As we know the world has become more "digitalize" over the past few years. With more realistic virtual reality technology has been invented in area such as entertainment, military, and medical science, holographic technology becomes one of the major trend that researchers want to explore. In addition, starting from late 2019, our world has experience serious pandemic. Remote meeting become the major way that people communicate with each other. In order to make our live fill with entertainment, this project use the technologies that already existed to transform 2D images into 3D model. The device is called SayHOLO, a portable device that is easy to use for people to generate 3D human model from ESP32-CAM. Let's look at the technical components that are involved in this project:
- Image Transferring to Google Drive
- In ESP32-CAM programming module, basically it calls a script deployed on Google APP Script which takes the images file from ESP32-CAM and transmitted to Google Drive. Since images content cannot be transfer via internet, I first of all convery the data into textual using Base64 encoding. In short, Base64 converts a binary representation into an ASCII string that is safe for plain text system. The downside is that resulting representation is around 1.3x larger in size than the original file such that my ESP32-CAM resolution cannot be higher than SVGA. That is something I will do to further improve the image file size limitation.
- U-2-Net
- The algorithm written in Python is a simple but powerful deep network architecture for salient object detection. This architecture is a two-level nested U-structure which is able to capture more contextual information from different scales and increase the depth of the whole architecture without significantly increasing the computational cost. With the newly designed RSU blocks, the nested U-structure enables the network to capture richer local and global information from both shallow and deep layers regardless of the resolutions.
- U-2-Net is used to filter out the background components from images taken by ESP32-CAM which the formation algorithm can provide higher quality 3D model.
* If you are interested in this algorithm, feel free to learn more in this paper >>> U-2-Net
- PIFuHD
- Recent advances in image-based 3D human shape estimation have been drive nby the significant improvement in representation power afforded by deep neural networks. Due to hardware limitation stem in current technologies, two conflicting requirements occur: accurate prediction require large context but precise predictions require high resolution. PIFuHD address this limitation by formulating a multi-level architecture that is end-to-end trainable. A coarse level observes the whole image at lower resolution and focuses on holistic reasoning. This provides context to an fine level which estimates highly detailed geometry by observing higher-resolution images.
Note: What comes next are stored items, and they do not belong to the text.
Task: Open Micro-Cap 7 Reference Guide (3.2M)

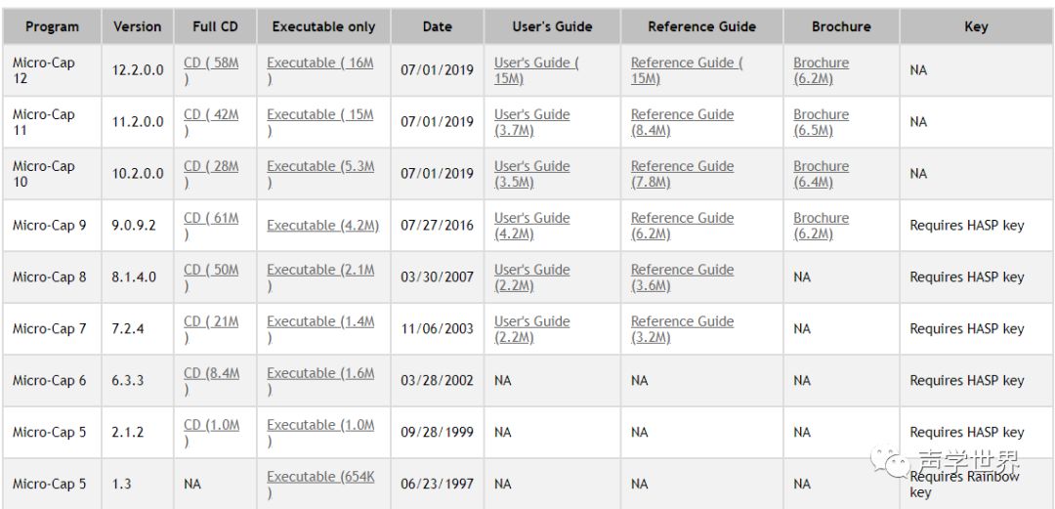Action: [x=682, y=322]
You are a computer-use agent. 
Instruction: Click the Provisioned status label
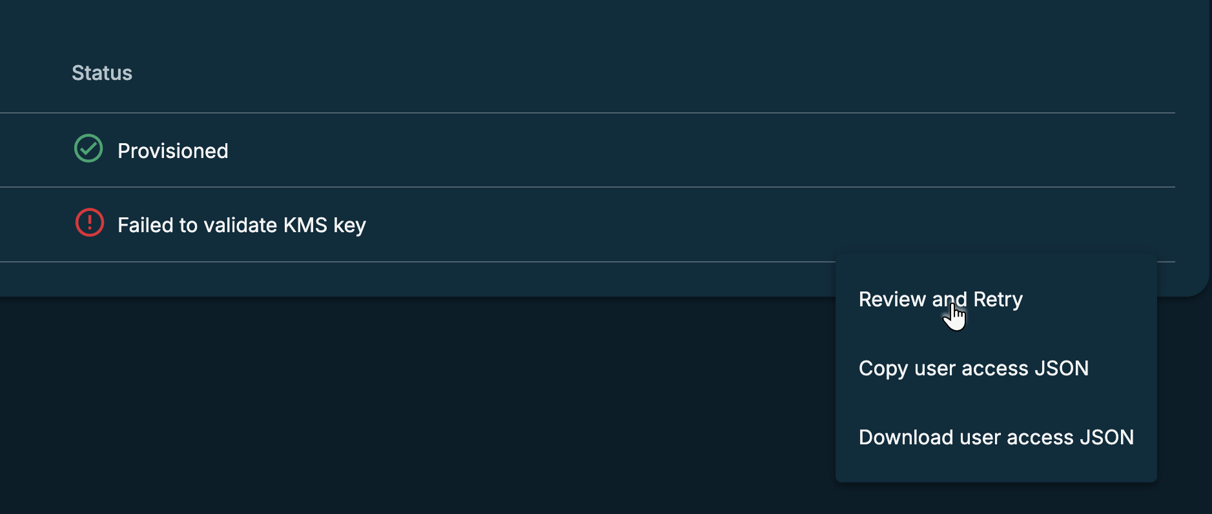(x=172, y=151)
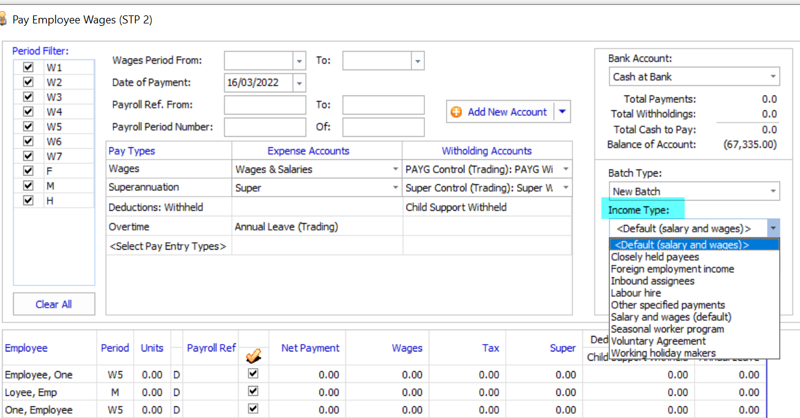The height and width of the screenshot is (418, 800).
Task: Click the Select Pay Entry Types row
Action: tap(168, 247)
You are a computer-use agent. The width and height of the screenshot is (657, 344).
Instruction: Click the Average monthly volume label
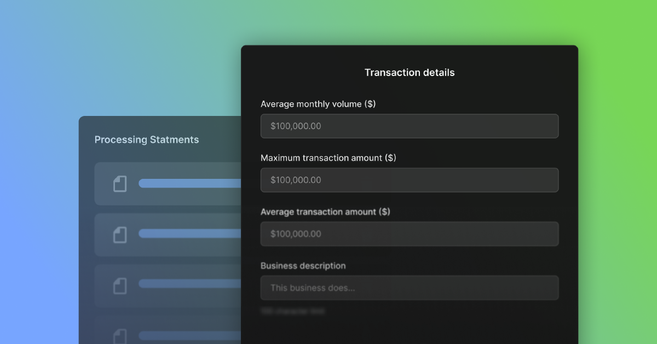318,104
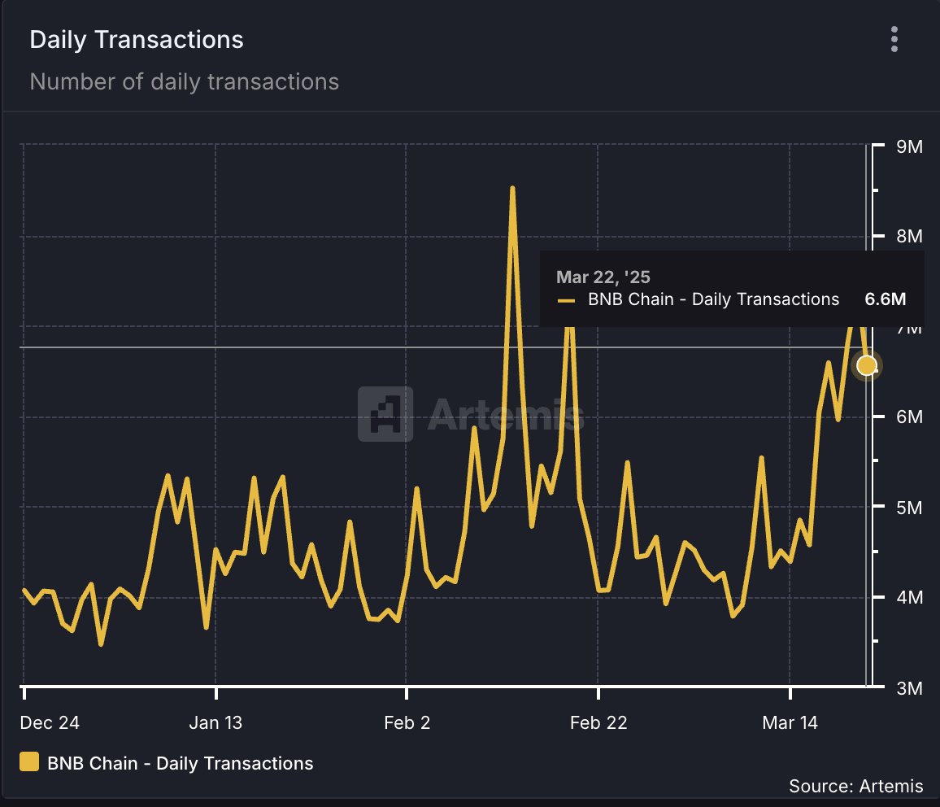Toggle the BNB Chain - Daily Transactions legend label
Image resolution: width=940 pixels, height=807 pixels.
180,763
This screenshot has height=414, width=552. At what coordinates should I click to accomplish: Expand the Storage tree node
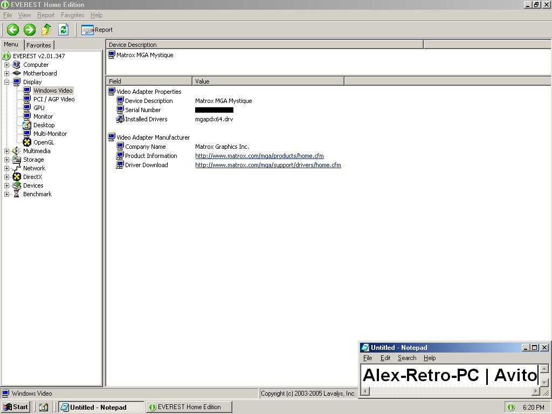(x=7, y=160)
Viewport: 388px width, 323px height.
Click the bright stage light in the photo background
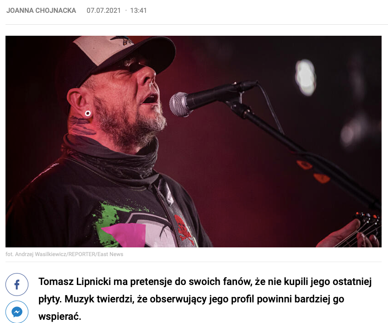(306, 77)
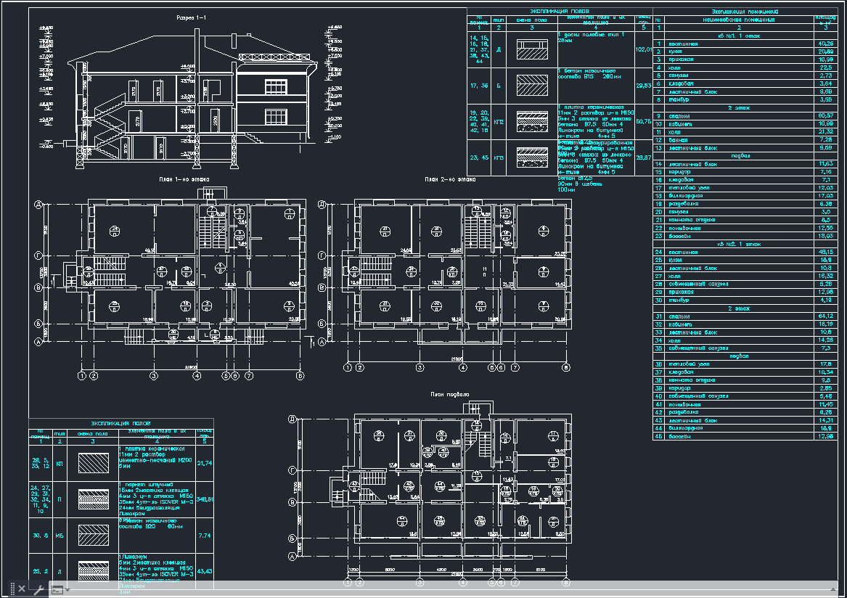This screenshot has height=598, width=847.
Task: Select the 'План подвала' title text
Action: click(449, 394)
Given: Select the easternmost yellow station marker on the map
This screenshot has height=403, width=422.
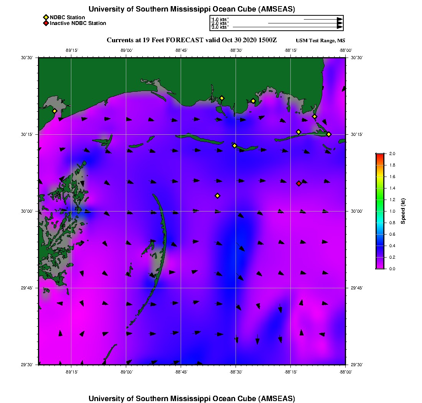Looking at the screenshot, I should pos(329,134).
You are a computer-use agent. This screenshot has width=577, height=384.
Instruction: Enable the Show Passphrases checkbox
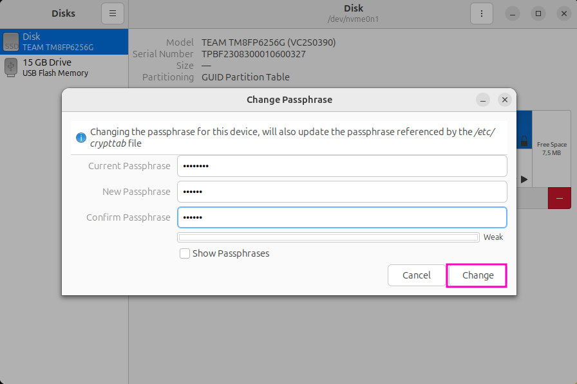(x=185, y=253)
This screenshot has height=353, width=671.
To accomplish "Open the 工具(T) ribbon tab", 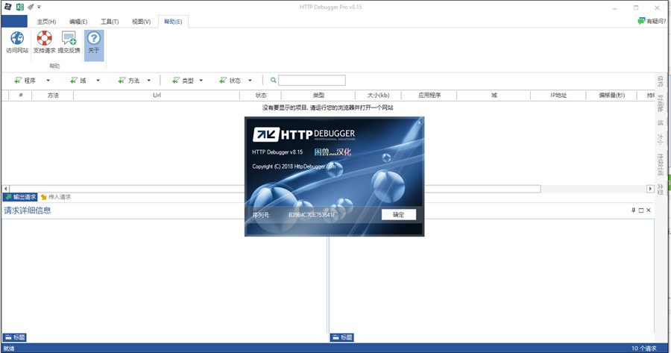I will (x=110, y=22).
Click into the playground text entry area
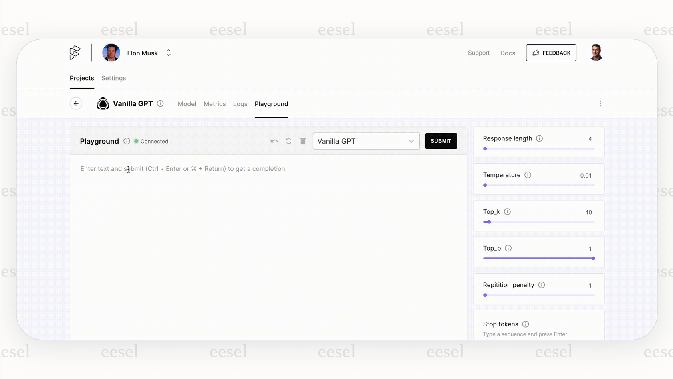 point(268,241)
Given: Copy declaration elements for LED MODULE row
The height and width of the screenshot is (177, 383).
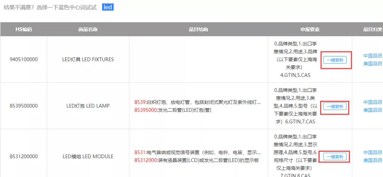Looking at the screenshot, I should [335, 156].
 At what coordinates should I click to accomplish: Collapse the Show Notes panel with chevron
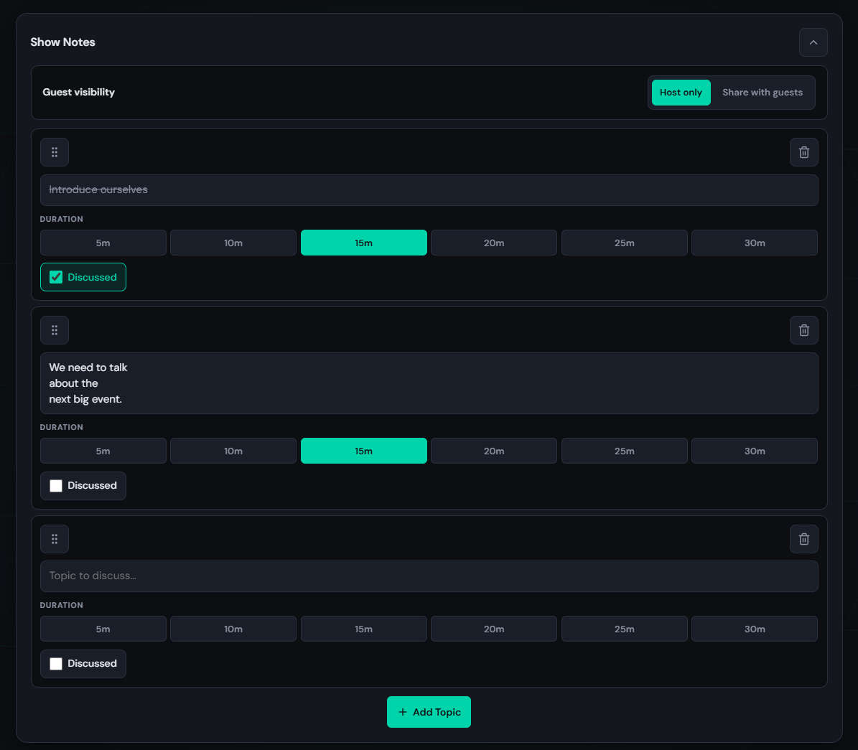tap(813, 42)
- This algorithm is the major thing that allows my pictures transforming into three dimensional. With the first layer of U-2-Net, a clearer images will be feed into PIFuHD such that the expected result contains higher quality.
* If you are interested in this algorithm, feel free to learn more in this paper >>> PIFuHD
- Three.js
- This library is a cross-browser javaScript and application programming interface (API) used to create and display 3D computer graphics in a web browser using WebGL. It allows the creation of graphical processing unit (GPU) accelerated 3D animations using the JavaScript language as part of a website without relying on proprietary browser plugins.
- I have designed a customize ReactJS website using Three.js such that the result object files generated by PIFuHD can display on the website.
* If you are interested in this library, feel free to learn more in this website >>> Three.js
After finished the SayHOLO prototype, there are couple of aspects that can be improve. First of all, since there are another algorithm called MonoPort that can generate real time 3D model video, it can be implemented on SayHOLO device to achieve real time holographic display. Due to the hardware limitation of my computer which it does not support NVIDIA GPU, I am not able to run them locally. Second of all, there should be a button on ESP32-CAM website where users can click it and 3D model will be generated. However, my algorithm is running on Google Colab which it does not have any API to be used; other online machines such as AWS ec2 do support GPU but it cost some money. For prototype purpose, I will stick with minimum amount of budget.
If these two new features can be done, SayHOLO device can become valuable since it forms another way for people to communicate with each other.